Se sei giapponese e vuoi fare soldi con la musica, hai poca scelta: se sei una donna sufficientemente carina devi essere una idol, se sei un uomo o diventi androgino e ti metti a cantare le sigle degli anime o entri a far parte di una band punk-metal incazzata, che maledice le istituzioni e prende a testate gli amplificatori.

Oppure puoi osare. Puoi fregartene dei soldi e tenerti la tua piccola cerchia di fans, creando la TUA musica. Che è musica vera, che viene da dentro. Dove ogni suono, anche il più banale o imprevedibile, è estrapolato dal cuore dell'artista con il bisturi della passione e dell'ispirazione. Sawako sicuramente fa parte di questa cerchia.
E nonostante sia abbastanza sbarazzina e giovane per poter essere una idol, lei cerca di far suonare l'impossibile, mandando pure a fare in culo le varie Ayumi Hamasaki. E ci riesce con questo ovattato "Madoromi", dove ti aspetti di trovarci una (non)musica di gente come Taku Sugimoto, che incide dischi senza cantare nè suonare nulla.

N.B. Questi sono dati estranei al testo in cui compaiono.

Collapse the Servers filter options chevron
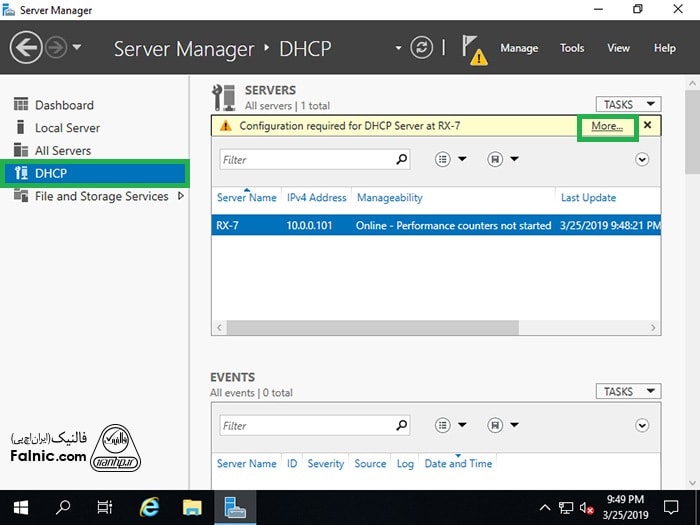This screenshot has width=700, height=525. pyautogui.click(x=642, y=159)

Invece, nei timpani dell'ascoltatore viene esteso sino all'orizzonte un campo sonoro di delicata concezione, un overture come "August Neige". Un oceano sospeso tra cielo e terra, dove si riesce a sentire il coro di sirene ammaliatrici dall'oltretomba.
Sawako è appena percettibile sull'orizzonte e sembra una bambina che è riuscita a scoprire dove la mamma le ha nascosto la marmellata: tenera ed intensa.

Un'atmosfera dell'IDM autechriana più calma e impalpabile si gusta con "It's Not On Porpuse", godibile fino al midollo della sua staticità umana. Solo un paio di note che suonano già come un inno, disturbate da effetti elettronici intelligenti. Nulla di originale, ma la stoffa c'è.

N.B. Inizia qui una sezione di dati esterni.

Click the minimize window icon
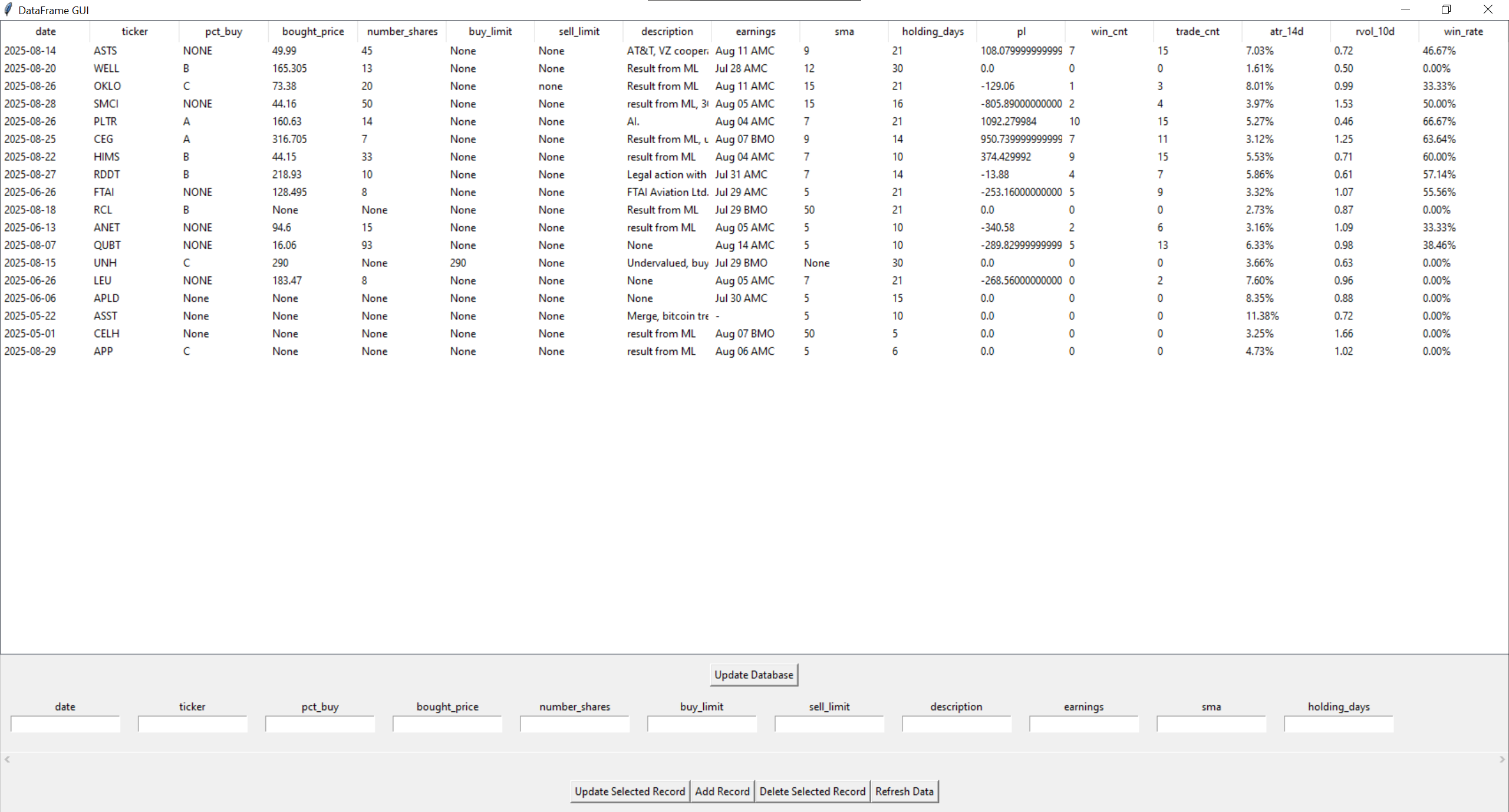1509x812 pixels. [x=1405, y=9]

Ancora atmosfere delicate in "Uta Tane", un confine tra elettronica e sonorità acustiche. Due stili che si incontrano, si sfiorano e non si riconoscono, seppur si specchino nel medesimo specchio sonoro. Un universo di suoni e colori pastello che figura anche nella successiva, breve "Passepass", un episodio poco interessante, ma necessario in un'opera che si fluidifica nel suo insieme, quasi se fosse un concept sul comportamento umano, e senza ricorrrere a parole, ma alla tosse infantile, metafora di un malessere interiore.

Gli acquerelli di un arcobaleno musicale si fondono nell'eterea "Appeled Soapbox", dove i confini tra realtà e finzione sono veramente flebili. Onirica, astratta e levigata.

"Kira Kira" è un frusciare di campanelli e suoni acquatici, notturno e nevoso come i microsuoni dei Matmos nel capolavoro di Bjork "Vespertine".

"Purple Sky Is Coming" sembra una cover del Mika Vainio più cupo e astratto. Qua e là si coglie qualche passaggio che ricorda le incursioni brass di "Drawing Restraint 9" e non dispiace. I paesaggi sonori sono così efficaci, che appena la ascolti terre incontaminate si scagliano davanti ai tuoi occhi, come un ago attraversa la pelle.

"Far Away" è malinconica e drammatica e pur essendo un semistrumentale fa venire le lacrime agli occhi. Struggente. L'anima è sospesa in un limbo di ossa, muscoli, carne e macerie. Basta sentire i sussurri lontani e frangenti della ragazzina nipponica per innamorarsene. Un capolavoro della musica elettronica, che ricorda spesso i Sigur Ròs degli anni d'oro. Cosa chiedere di più? Un carillon di surreale bellezza chiude il tutto con una danza in punta di piedi.

Mettiamo chiaro che questa musicista giapponese nulla toglie e nulla aggiunge al panorama della musica elettronica. Non mette le mani sul fuoco, tentando l'impensabile, ma suona comunque innovativa e aggressiva nelle sue lievi cicatrici sonore. Vi sembra incredibile? E allora ascoltatela.

Se non ritenete snervante la totale mancanza di ritmi e vi piace divagare con la mente. Beh, allora questo è il vostro disco. Beata sia Sawako!